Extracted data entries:
/---

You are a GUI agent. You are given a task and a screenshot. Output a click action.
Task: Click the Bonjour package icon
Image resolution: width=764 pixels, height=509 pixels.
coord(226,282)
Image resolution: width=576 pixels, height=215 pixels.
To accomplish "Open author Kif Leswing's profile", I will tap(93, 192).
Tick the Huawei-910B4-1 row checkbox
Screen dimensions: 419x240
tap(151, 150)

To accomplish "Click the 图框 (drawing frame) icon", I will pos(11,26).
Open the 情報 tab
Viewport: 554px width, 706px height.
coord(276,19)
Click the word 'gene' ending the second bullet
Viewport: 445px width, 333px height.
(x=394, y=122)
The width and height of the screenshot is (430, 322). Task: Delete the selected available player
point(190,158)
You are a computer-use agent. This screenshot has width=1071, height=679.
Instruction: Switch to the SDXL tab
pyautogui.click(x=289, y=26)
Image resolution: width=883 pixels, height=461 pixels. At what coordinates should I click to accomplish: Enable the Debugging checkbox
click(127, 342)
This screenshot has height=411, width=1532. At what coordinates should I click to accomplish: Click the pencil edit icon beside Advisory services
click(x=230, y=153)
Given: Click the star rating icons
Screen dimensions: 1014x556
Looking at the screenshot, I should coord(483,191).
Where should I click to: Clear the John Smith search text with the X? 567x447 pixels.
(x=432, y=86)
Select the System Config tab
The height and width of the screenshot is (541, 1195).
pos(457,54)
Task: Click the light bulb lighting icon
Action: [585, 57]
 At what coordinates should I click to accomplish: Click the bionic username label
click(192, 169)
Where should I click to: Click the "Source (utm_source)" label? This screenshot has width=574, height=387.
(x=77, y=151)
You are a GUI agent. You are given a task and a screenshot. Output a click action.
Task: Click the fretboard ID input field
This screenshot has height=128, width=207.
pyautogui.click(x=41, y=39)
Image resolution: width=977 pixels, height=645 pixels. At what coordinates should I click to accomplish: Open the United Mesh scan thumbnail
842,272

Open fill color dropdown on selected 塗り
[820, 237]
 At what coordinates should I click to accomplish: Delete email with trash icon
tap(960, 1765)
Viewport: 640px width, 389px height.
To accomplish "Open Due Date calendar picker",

\---

## Exercise description
The answer must consist of the lines from the one with "Viewport: 640px width, 389px height." through the final line of the entries above, exactly as they are, and nothing else.

## Response area
Viewport: 640px width, 389px height.
To accomplish "Open Due Date calendar picker",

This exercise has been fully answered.